- Records provided -
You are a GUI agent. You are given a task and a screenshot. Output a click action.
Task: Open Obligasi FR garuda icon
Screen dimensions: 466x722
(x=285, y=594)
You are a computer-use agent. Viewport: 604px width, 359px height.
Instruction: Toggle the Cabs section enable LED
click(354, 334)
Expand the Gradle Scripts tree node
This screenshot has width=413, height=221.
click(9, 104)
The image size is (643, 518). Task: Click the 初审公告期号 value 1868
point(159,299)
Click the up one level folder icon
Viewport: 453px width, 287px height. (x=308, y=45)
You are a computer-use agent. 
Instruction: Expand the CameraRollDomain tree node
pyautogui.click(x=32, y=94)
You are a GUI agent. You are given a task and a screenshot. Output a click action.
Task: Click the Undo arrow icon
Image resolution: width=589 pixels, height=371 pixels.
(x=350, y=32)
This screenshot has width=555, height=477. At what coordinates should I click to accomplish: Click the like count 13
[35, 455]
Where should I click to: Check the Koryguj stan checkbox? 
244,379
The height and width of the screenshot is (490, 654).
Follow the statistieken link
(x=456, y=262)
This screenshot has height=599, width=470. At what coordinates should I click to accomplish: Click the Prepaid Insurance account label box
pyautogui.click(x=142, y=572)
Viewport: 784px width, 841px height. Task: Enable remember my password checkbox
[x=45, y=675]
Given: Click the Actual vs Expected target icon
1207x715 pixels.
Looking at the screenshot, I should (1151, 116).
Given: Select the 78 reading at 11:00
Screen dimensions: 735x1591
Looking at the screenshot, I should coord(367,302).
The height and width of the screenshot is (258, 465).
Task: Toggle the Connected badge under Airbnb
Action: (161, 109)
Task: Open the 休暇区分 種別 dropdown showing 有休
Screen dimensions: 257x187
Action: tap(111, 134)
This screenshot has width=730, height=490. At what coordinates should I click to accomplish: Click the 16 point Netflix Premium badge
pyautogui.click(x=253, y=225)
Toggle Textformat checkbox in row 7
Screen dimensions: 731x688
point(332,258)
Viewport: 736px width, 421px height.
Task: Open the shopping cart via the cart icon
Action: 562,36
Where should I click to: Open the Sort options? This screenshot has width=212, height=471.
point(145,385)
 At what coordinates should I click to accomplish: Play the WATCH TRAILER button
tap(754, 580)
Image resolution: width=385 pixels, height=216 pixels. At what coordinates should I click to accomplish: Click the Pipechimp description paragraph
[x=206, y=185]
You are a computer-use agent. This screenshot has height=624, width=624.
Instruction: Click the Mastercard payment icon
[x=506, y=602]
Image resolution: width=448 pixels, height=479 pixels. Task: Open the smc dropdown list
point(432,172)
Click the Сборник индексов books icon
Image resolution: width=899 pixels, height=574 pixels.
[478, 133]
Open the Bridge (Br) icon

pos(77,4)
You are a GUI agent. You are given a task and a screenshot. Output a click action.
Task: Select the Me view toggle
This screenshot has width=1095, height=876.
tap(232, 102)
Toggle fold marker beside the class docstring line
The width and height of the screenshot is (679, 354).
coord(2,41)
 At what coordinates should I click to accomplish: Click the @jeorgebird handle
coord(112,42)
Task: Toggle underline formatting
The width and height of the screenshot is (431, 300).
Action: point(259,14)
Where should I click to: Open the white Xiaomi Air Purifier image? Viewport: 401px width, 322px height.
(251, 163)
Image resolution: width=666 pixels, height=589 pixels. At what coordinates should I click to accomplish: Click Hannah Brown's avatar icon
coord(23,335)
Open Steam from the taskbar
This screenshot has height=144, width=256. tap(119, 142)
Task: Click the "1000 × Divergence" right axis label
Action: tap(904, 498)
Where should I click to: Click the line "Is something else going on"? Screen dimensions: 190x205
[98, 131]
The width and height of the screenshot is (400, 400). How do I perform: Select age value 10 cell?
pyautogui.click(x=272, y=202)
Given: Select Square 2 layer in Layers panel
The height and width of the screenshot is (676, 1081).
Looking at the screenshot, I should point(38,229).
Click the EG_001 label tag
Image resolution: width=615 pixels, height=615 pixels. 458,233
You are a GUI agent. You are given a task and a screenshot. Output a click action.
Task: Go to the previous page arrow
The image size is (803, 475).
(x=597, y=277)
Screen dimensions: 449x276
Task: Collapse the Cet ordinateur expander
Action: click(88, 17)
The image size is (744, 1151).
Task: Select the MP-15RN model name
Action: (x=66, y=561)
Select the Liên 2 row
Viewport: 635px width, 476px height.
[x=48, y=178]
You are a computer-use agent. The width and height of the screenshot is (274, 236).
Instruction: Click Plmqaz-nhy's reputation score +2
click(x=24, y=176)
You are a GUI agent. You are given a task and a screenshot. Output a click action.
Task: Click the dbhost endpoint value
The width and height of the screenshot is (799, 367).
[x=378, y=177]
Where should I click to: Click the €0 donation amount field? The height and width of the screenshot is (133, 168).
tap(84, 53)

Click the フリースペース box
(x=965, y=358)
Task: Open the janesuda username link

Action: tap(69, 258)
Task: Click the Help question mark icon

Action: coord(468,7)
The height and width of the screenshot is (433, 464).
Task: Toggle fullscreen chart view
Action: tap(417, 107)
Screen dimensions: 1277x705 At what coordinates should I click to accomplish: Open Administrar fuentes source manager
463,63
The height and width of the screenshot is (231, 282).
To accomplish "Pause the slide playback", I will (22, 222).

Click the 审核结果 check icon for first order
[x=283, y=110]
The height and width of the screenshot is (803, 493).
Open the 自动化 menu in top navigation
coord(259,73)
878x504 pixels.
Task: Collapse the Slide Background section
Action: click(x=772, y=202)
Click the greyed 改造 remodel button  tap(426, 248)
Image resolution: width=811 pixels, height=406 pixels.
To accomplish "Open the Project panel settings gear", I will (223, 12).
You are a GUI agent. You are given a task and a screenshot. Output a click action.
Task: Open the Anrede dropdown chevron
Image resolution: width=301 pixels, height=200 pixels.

- Assigned task -
Transcribe each of the records above exactly.

- Solution below -
You are a GUI agent. You are given a task and a screenshot. Output a click action.
Task: Open Obligasi FR garuda icon
Screen dimensions: 466x722
(x=285, y=594)
You are a computer-use agent. Viewport: 604px width, 359px height.
Instruction: Toggle the Cabs section enable LED
click(354, 334)
Expand the Gradle Scripts tree node
This screenshot has width=413, height=221.
click(9, 104)
The image size is (643, 518). Task: Click the 初审公告期号 value 1868
point(159,299)
Click the up one level folder icon
Viewport: 453px width, 287px height. (x=308, y=45)
You are a computer-use agent. 
Instruction: Expand the CameraRollDomain tree node
pyautogui.click(x=32, y=94)
You are a GUI agent. You are given a task and a screenshot. Output a click action.
Task: Click the Undo arrow icon
Image resolution: width=589 pixels, height=371 pixels.
(x=350, y=32)
This screenshot has width=555, height=477. At what coordinates should I click to accomplish: Click the like count 13
[35, 455]
Where should I click to: Check the Koryguj stan checkbox? 
244,379
The height and width of the screenshot is (490, 654).
Follow the statistieken link
(x=456, y=262)
This screenshot has height=599, width=470. At what coordinates should I click to accomplish: Click the Prepaid Insurance account label box
pyautogui.click(x=142, y=572)
Viewport: 784px width, 841px height. Task: Enable remember my password checkbox
[x=45, y=675]
Given: Click the Actual vs Expected target icon
1207x715 pixels.
Looking at the screenshot, I should (1151, 116).
Given: Select the 78 reading at 11:00
Screen dimensions: 735x1591
Looking at the screenshot, I should coord(367,302).
The height and width of the screenshot is (258, 465).
Task: Toggle the Connected badge under Airbnb
Action: (161, 109)
Task: Open the 休暇区分 種別 dropdown showing 有休
Screen dimensions: 257x187
Action: tap(111, 134)
This screenshot has width=730, height=490. At what coordinates should I click to accomplish: Click the 16 point Netflix Premium badge
pyautogui.click(x=253, y=225)
Toggle Textformat checkbox in row 7
Screen dimensions: 731x688
point(332,258)
Viewport: 736px width, 421px height.
Task: Open the shopping cart via the cart icon
Action: 562,36
Where should I click to: Open the Sort options? This screenshot has width=212, height=471.
point(145,385)
 At what coordinates should I click to accomplish: Play the WATCH TRAILER button
tap(754, 580)
Image resolution: width=385 pixels, height=216 pixels. At what coordinates should I click to accomplish: Click the Pipechimp description paragraph
[x=206, y=185]
You are a computer-use agent. This screenshot has height=624, width=624.
Instruction: Click the Mastercard payment icon
[x=506, y=602]
Image resolution: width=448 pixels, height=479 pixels. Task: Open the smc dropdown list
point(432,172)
Click the Сборник индексов books icon
Image resolution: width=899 pixels, height=574 pixels.
[478, 133]
Open the Bridge (Br) icon

pos(77,4)
You are a GUI agent. You are given a task and a screenshot. Output a click action.
Task: Select the Me view toggle
This screenshot has width=1095, height=876.
tap(232, 102)
Toggle fold marker beside the class docstring line
The width and height of the screenshot is (679, 354).
coord(2,41)
 At what coordinates should I click to accomplish: Click the @jeorgebird handle
coord(112,42)
Task: Toggle underline formatting
The width and height of the screenshot is (431, 300).
Action: point(259,14)
Where should I click to: Open the white Xiaomi Air Purifier image? Viewport: 401px width, 322px height.
(251, 163)
Image resolution: width=666 pixels, height=589 pixels. At what coordinates should I click to accomplish: Click Hannah Brown's avatar icon
coord(23,335)
Open Steam from the taskbar
This screenshot has height=144, width=256. tap(119, 142)
Task: Click the "1000 × Divergence" right axis label
Action: tap(904, 498)
Where should I click to: Click the line "Is something else going on"? Screen dimensions: 190x205
[98, 131]
The width and height of the screenshot is (400, 400). How do I perform: Select age value 10 cell?
pyautogui.click(x=272, y=202)
Given: Select Square 2 layer in Layers panel
The height and width of the screenshot is (676, 1081).
Looking at the screenshot, I should point(38,229).
Click the EG_001 label tag
Image resolution: width=615 pixels, height=615 pixels. 458,233
You are a GUI agent. You are given a task and a screenshot. Output a click action.
Task: Go to the previous page arrow
The image size is (803, 475).
(x=597, y=277)
Screen dimensions: 449x276
Task: Collapse the Cet ordinateur expander
Action: click(88, 17)
The image size is (744, 1151).
Task: Select the MP-15RN model name
Action: (x=66, y=561)
Select the Liên 2 row
Viewport: 635px width, 476px height.
[x=48, y=178]
You are a computer-use agent. The width and height of the screenshot is (274, 236).
Instruction: Click Plmqaz-nhy's reputation score +2
click(x=24, y=176)
You are a GUI agent. You are given a task and a screenshot. Output a click action.
Task: Click the dbhost endpoint value
The width and height of the screenshot is (799, 367).
[x=378, y=177]
Where should I click to: Click the €0 donation amount field? The height and width of the screenshot is (133, 168).
tap(84, 53)

Click the フリースペース box
(x=965, y=358)
Task: Open the janesuda username link

Action: tap(69, 258)
Task: Click the Help question mark icon

Action: coord(468,7)
The height and width of the screenshot is (433, 464).
Task: Toggle fullscreen chart view
Action: tap(417, 107)
Screen dimensions: 1277x705 At what coordinates should I click to accomplish: Open Administrar fuentes source manager
463,63
The height and width of the screenshot is (231, 282).
To accomplish "Pause the slide playback", I will (22, 222).

Click the 审核结果 check icon for first order
[x=283, y=110]
The height and width of the screenshot is (803, 493).
Open the 自动化 menu in top navigation
coord(259,73)
878x504 pixels.
Task: Collapse the Slide Background section
Action: click(x=772, y=202)
Click the greyed 改造 remodel button  tap(426, 248)
Image resolution: width=811 pixels, height=406 pixels.
To accomplish "Open the Project panel settings gear", I will (223, 12).
You are a GUI agent. You are given a task and a screenshot. Output a click action.
Task: Open the Anrede dropdown chevron
Image resolution: width=301 pixels, height=200 pixels.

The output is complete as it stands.